No que se refere a créditos
inscritos em precatório decorrentes de ações de desapropriação para fins de
reforma agrária, já encontramos dispositivo legal que trata especificamente da
matéria aqui discutida. O art. 15-B do Decreto-Lei n º 3.365/41, acrescentado
pela Medida Provisória nº 2.109-47/2000, dispõe que os juros moratórios apenas
serão cabíveis acaso seja ultrapassado o prazo previsto no art. 100 da CF/88,
in verbis:
"Art. 15 - B. Nas ações a
que se refere o artigo anterior, os juros moratórios destinam-se a recompor a
perda decorrente do atraso no efetivo pagamento da indenização fixada na
decisão final de mérito, e somente serão devidos à razão de até 6% (seis por
cento) ao ano, a partir de 1º de janeiro do exercício seguinte àquele em que o
pagamento deveria ser feito, nos termos do art. 100 da Constituição."
A partir da edição da Medida
Provisória acima referida, passamos a possuir em nossa legislação, dispositivo
que rejeita expressamente a incidência de juros moratórios durante o período de
trâmite do precatório.

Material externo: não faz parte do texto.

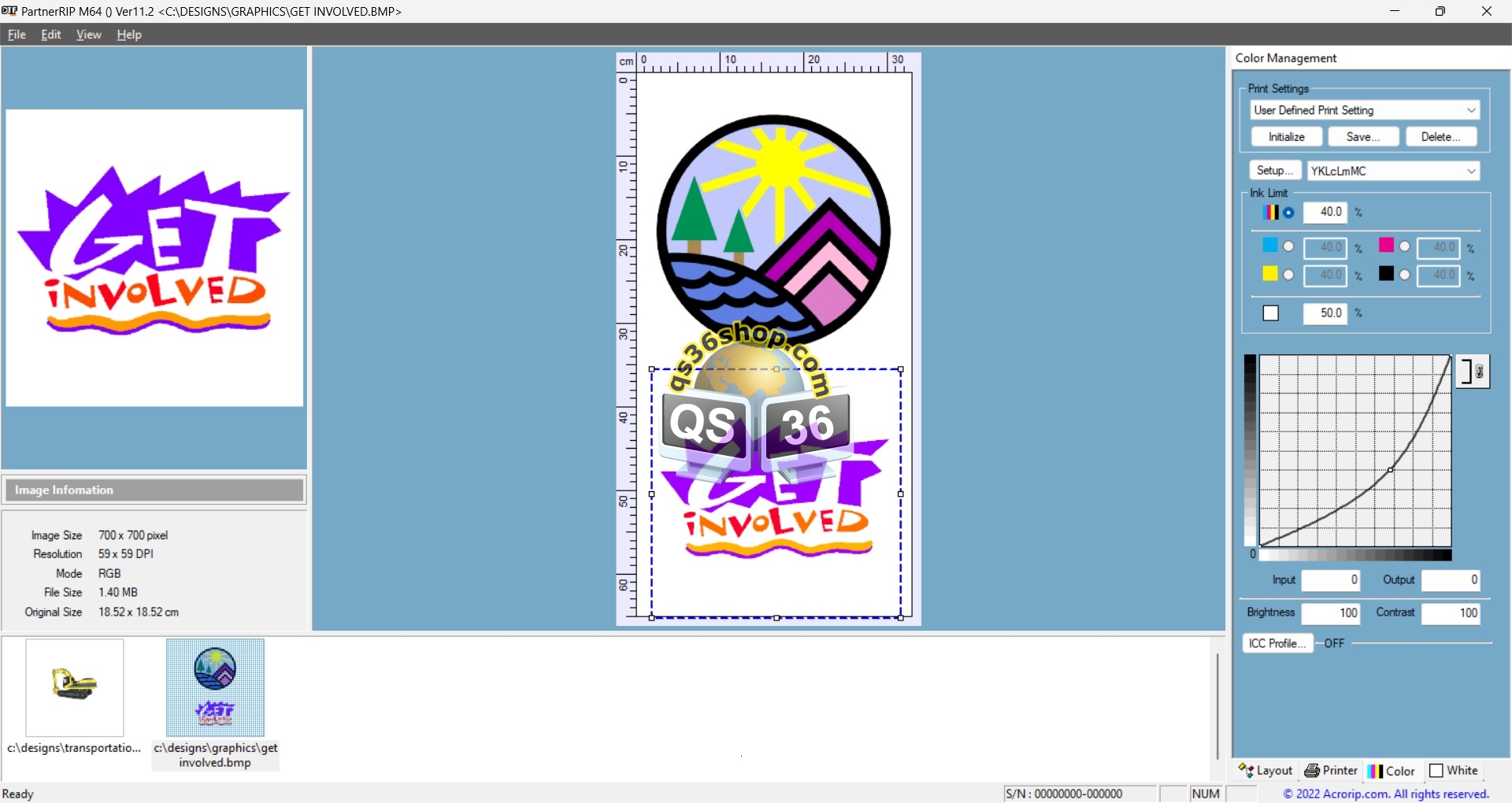Click the Brightness input field
1512x803 pixels.
coord(1330,613)
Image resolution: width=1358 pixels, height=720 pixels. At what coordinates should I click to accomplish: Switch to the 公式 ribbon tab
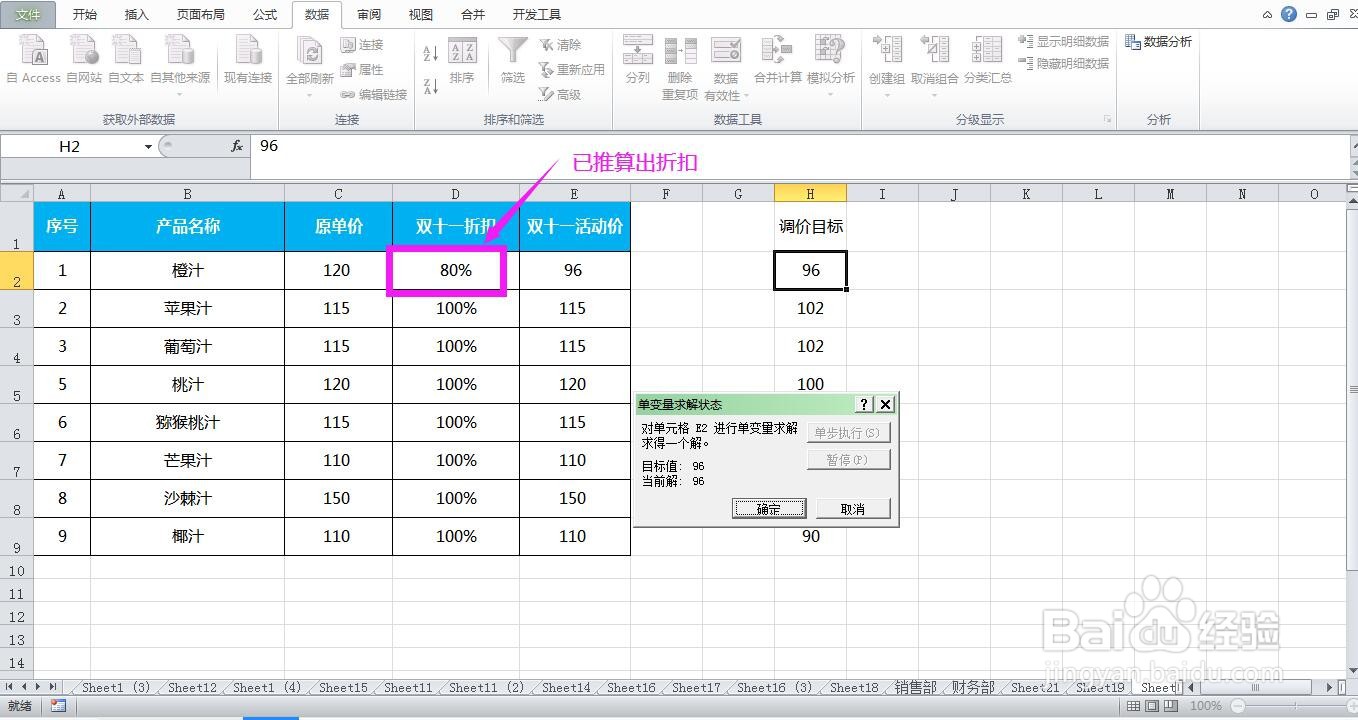(x=264, y=14)
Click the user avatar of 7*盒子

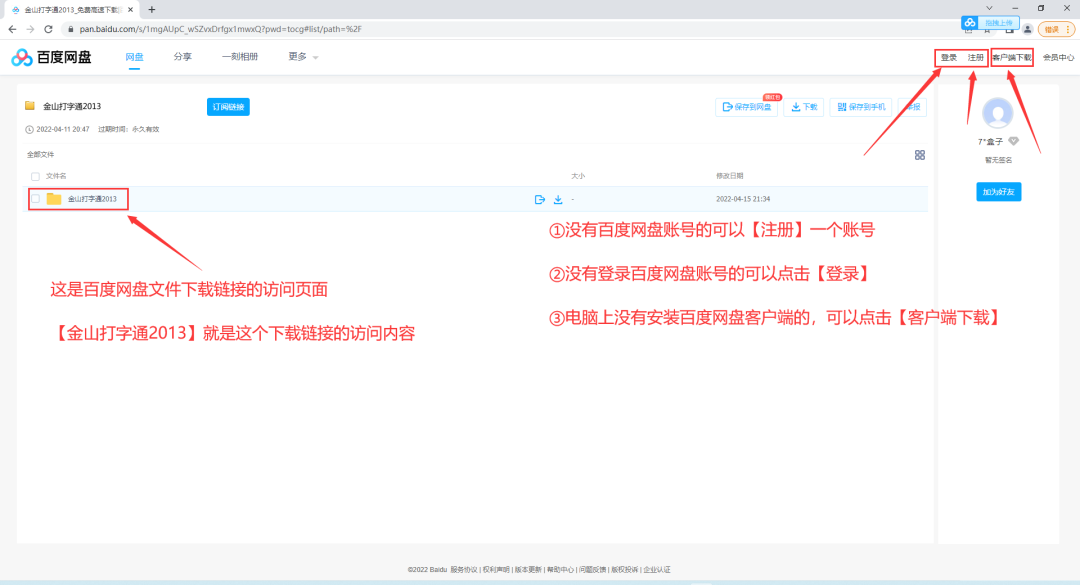click(998, 114)
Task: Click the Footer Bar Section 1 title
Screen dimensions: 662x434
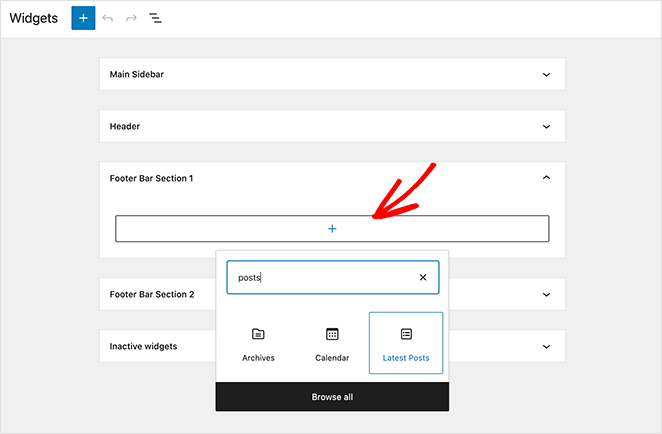Action: [151, 178]
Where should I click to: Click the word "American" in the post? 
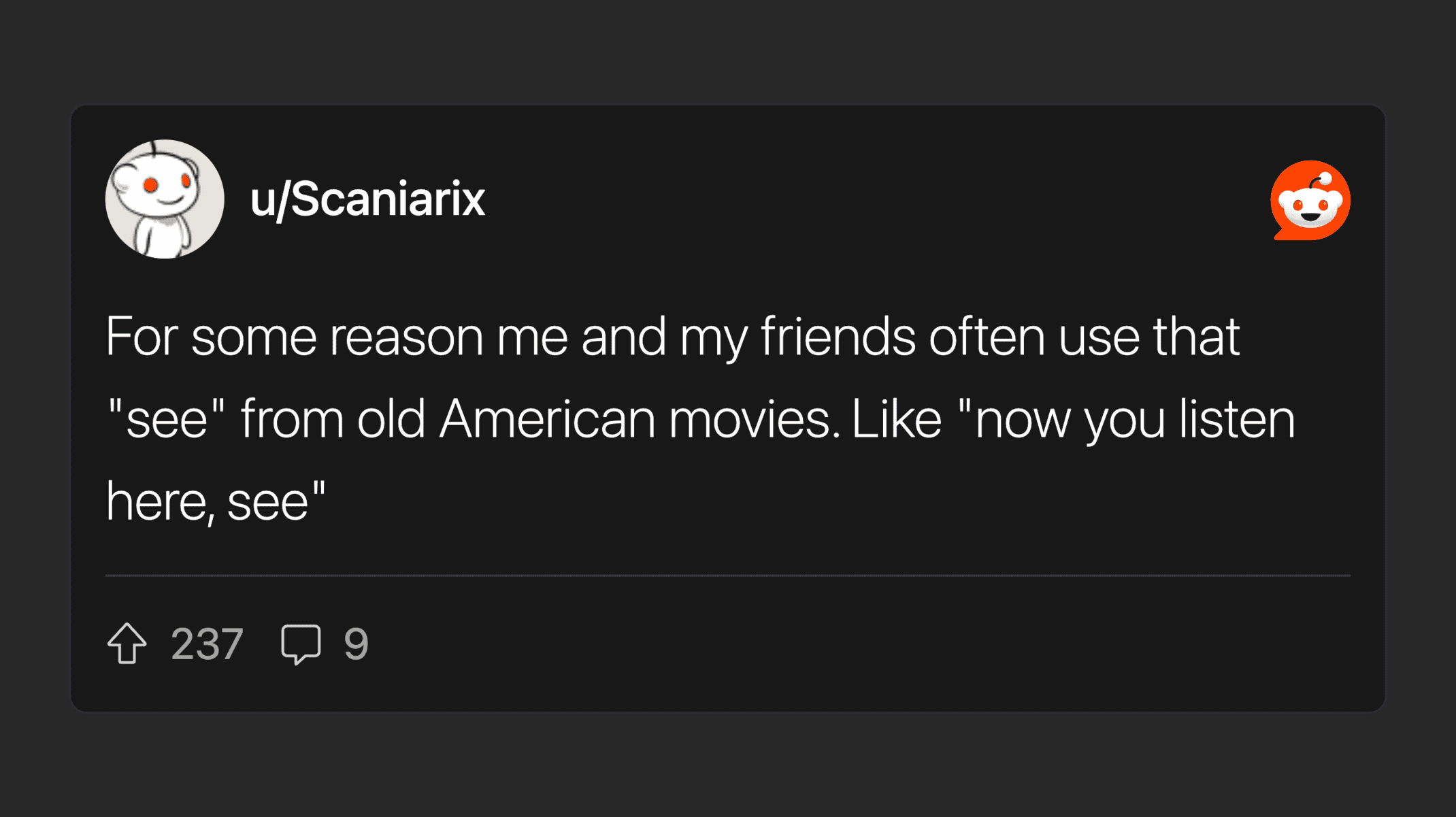[547, 419]
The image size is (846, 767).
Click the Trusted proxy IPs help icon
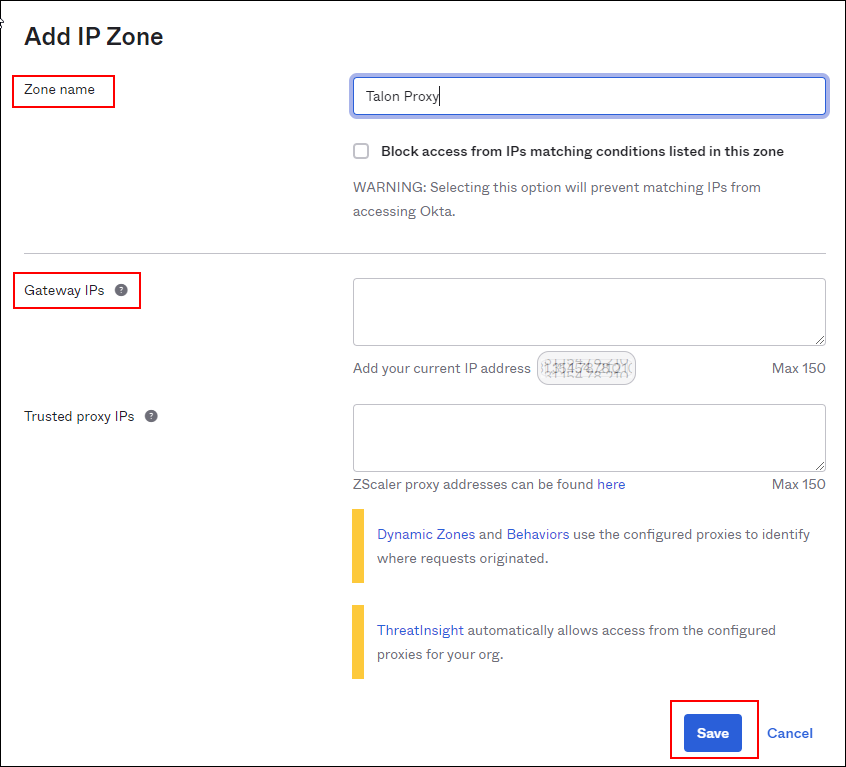click(151, 416)

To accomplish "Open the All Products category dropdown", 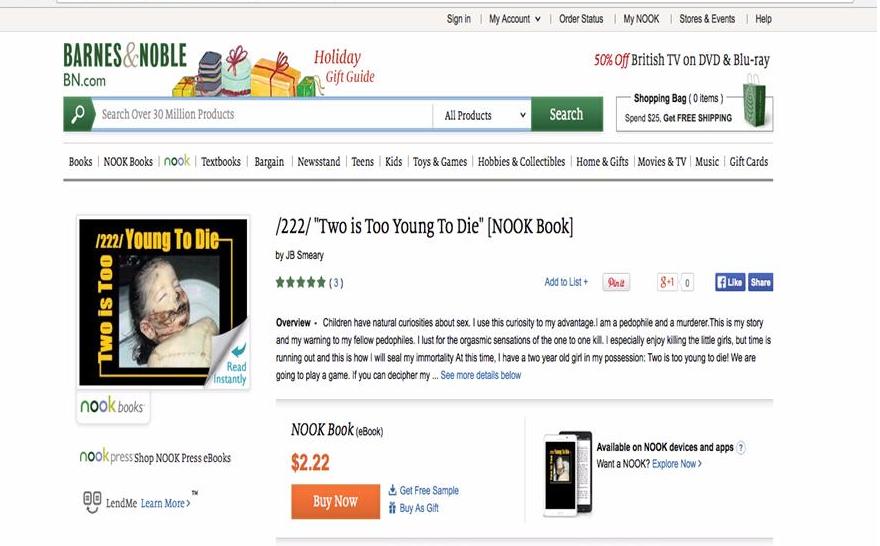I will point(485,115).
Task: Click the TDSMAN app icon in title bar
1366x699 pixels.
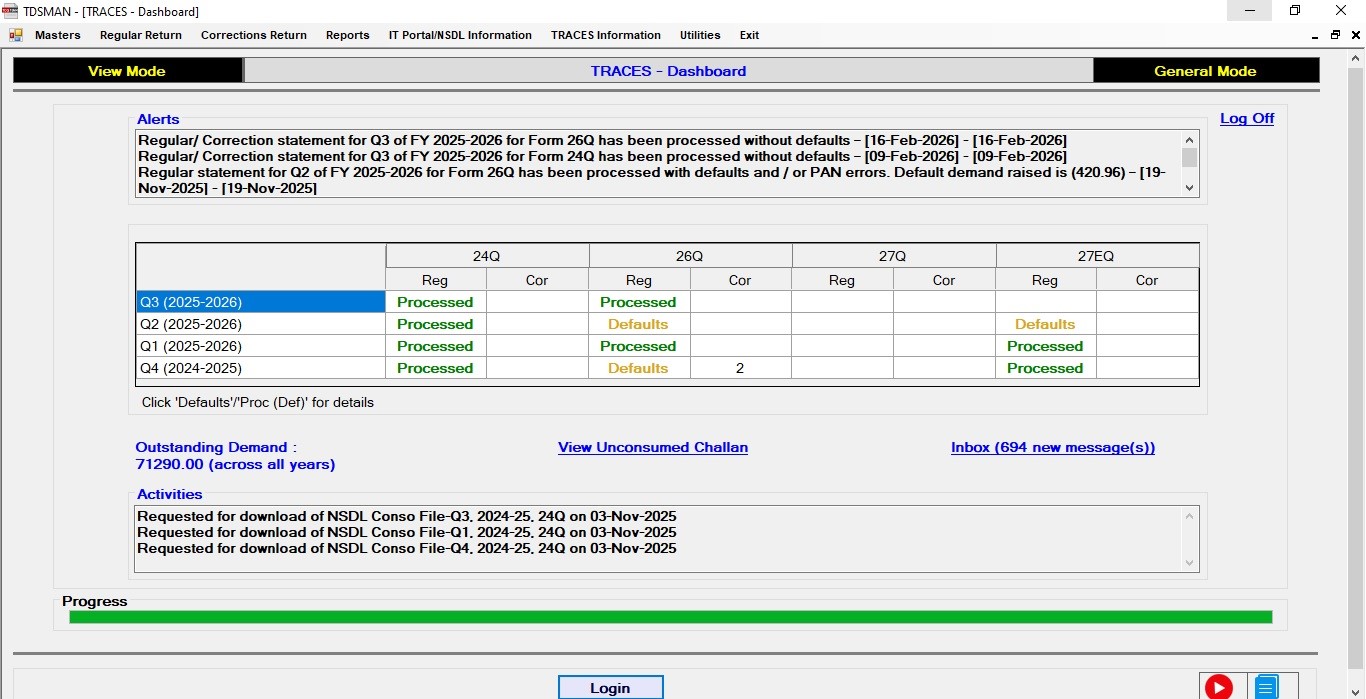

É de ressaltar que a MP 2.109-47/2000 foi objeto de
várias Ações Diretas de Inconstitucionalidade, não tendo sido, contudo,
questionada a constitucionalidade do art. 15-B acima transcrito.
Ante o exposto, concluímos que a
incidência de juros moratórios ocorre quando o devedor retarda o cumprimento da
obrigação por culpa que lhe possa ser atribuída, não sendo este o caso da
Fazenda Pública quanto aos créditos inscritos para pagamento através de
precatório, uma vez que Poder Público não tem a opção de realizar o pagamento
sem a observância da ordem e do prazo previstos na Lei Fundamental.
Notas:
§1º com redação dada pela Emenda
Cosntitucional nº 30, de 13.09.00
Redação Anterior
§ 1º - É obrigatória a inclusão,
no orçamento das entidades de direito público, de verba necessária ao pagamento
de seus débitos constantes de precatórios judiciários, apresentados até 1º de
julho, data em que terão atualizados seus valores, fazendo-se o pagamento até o
final do exercício seguinte.
§1º-A acrescentado pela Emenda
Constitucional nº 30, de 13.09.00
§2º com redação dada pela Emenda
Cosntitucional nº 30, de 13.09.00
Redação Anterior
§ 2º - As dotações orçamentárias
e os créditos abertos serão consignados ao Poder Judiciário, recolhendo-se as
importâncias respectivas à repartição competente, cabendo ao Presidente do
Tribunal que proferir a decisão exeqüenda determinar o pagamento, segundo as
possibilidades do depósito, e autorizar, a requerimento do credor e
exclusivamente para o caso de preterimento de seu direito de precedência, o
seqüestro da quantia necessária à satisfação do débito.